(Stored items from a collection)
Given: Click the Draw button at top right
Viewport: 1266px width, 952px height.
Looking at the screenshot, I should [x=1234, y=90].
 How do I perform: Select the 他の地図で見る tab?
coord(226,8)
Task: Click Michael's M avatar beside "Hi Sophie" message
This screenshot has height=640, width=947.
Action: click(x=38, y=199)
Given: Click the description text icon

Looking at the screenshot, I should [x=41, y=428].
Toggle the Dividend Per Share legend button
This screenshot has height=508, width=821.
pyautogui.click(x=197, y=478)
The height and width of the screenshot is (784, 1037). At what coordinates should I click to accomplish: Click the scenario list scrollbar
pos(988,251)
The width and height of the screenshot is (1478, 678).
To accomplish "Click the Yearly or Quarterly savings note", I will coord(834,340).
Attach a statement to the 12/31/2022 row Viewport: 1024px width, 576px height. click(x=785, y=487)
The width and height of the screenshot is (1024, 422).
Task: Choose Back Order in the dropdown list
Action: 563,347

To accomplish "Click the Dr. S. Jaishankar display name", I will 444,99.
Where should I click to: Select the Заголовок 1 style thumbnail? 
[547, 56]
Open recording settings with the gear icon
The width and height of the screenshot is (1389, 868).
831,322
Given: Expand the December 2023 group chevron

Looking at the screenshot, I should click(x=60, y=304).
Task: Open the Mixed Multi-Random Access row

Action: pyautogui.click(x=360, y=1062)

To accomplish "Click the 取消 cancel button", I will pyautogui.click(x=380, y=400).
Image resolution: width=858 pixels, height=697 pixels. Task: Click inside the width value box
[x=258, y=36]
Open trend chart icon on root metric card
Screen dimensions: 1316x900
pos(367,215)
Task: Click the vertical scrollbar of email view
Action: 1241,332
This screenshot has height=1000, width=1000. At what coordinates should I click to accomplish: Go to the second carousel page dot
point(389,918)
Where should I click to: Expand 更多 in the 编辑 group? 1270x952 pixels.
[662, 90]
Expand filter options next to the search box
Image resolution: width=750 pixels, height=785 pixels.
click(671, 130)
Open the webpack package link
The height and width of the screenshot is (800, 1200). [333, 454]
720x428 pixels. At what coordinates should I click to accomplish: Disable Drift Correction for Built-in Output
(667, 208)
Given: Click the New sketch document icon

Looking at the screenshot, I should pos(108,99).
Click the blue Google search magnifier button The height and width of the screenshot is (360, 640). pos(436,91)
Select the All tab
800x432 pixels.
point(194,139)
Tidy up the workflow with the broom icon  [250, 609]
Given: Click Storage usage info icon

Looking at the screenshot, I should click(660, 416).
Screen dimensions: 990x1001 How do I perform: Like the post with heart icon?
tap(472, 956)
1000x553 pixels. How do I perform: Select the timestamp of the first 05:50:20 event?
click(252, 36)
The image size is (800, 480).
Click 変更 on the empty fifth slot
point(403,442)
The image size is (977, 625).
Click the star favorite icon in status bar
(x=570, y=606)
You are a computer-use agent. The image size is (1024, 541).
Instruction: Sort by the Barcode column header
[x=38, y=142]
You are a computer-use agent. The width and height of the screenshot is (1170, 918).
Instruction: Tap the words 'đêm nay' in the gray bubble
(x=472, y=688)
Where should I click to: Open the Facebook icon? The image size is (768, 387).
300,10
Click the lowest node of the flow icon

Task — Write all the records out again. Nothing may differ from the original.

Exercise answer —
Given: Click the Draw button at top right
Viewport: 1266px width, 952px height.
Looking at the screenshot, I should [x=1234, y=90].
 How do I perform: Select the 他の地図で見る tab?
coord(226,8)
Task: Click Michael's M avatar beside "Hi Sophie" message
This screenshot has height=640, width=947.
Action: click(x=38, y=199)
Given: Click the description text icon

Looking at the screenshot, I should [x=41, y=428].
Toggle the Dividend Per Share legend button
This screenshot has height=508, width=821.
pyautogui.click(x=197, y=478)
The height and width of the screenshot is (784, 1037). At what coordinates should I click to accomplish: Click the scenario list scrollbar
pos(988,251)
The width and height of the screenshot is (1478, 678).
To accomplish "Click the Yearly or Quarterly savings note", I will coord(834,340).
Attach a statement to the 12/31/2022 row Viewport: 1024px width, 576px height. click(x=785, y=487)
The width and height of the screenshot is (1024, 422).
Task: Choose Back Order in the dropdown list
Action: 563,347

To accomplish "Click the Dr. S. Jaishankar display name", I will 444,99.
Where should I click to: Select the Заголовок 1 style thumbnail? 
[547, 56]
Open recording settings with the gear icon
The width and height of the screenshot is (1389, 868).
831,322
Given: Expand the December 2023 group chevron

Looking at the screenshot, I should click(x=60, y=304).
Task: Open the Mixed Multi-Random Access row

Action: pyautogui.click(x=360, y=1062)

To accomplish "Click the 取消 cancel button", I will pyautogui.click(x=380, y=400).
Image resolution: width=858 pixels, height=697 pixels. Task: Click inside the width value box
[x=258, y=36]
Open trend chart icon on root metric card
Screen dimensions: 1316x900
pos(367,215)
Task: Click the vertical scrollbar of email view
Action: 1241,332
This screenshot has height=1000, width=1000. At what coordinates should I click to accomplish: Go to the second carousel page dot
point(389,918)
Where should I click to: Expand 更多 in the 编辑 group? 1270x952 pixels.
[662, 90]
Expand filter options next to the search box
Image resolution: width=750 pixels, height=785 pixels.
click(671, 130)
Open the webpack package link
The height and width of the screenshot is (800, 1200). [333, 454]
720x428 pixels. At what coordinates should I click to accomplish: Disable Drift Correction for Built-in Output
(667, 208)
Given: Click the New sketch document icon

Looking at the screenshot, I should pos(108,99).
Click the blue Google search magnifier button The height and width of the screenshot is (360, 640). pos(436,91)
Select the All tab
800x432 pixels.
point(194,139)
Tidy up the workflow with the broom icon  [250, 609]
Given: Click Storage usage info icon

Looking at the screenshot, I should click(660, 416).
Screen dimensions: 990x1001 How do I perform: Like the post with heart icon?
tap(472, 956)
1000x553 pixels. How do I perform: Select the timestamp of the first 05:50:20 event?
click(252, 36)
The image size is (800, 480).
Click 変更 on the empty fifth slot
point(403,442)
The image size is (977, 625).
Click the star favorite icon in status bar
(x=570, y=606)
You are a computer-use agent. The image size is (1024, 541).
Instruction: Sort by the Barcode column header
[x=38, y=142]
You are a computer-use agent. The width and height of the screenshot is (1170, 918).
Instruction: Tap the words 'đêm nay' in the gray bubble
(x=472, y=688)
Where should I click to: Open the Facebook icon? The image size is (768, 387).
300,10
Click the lowest node of the flow icon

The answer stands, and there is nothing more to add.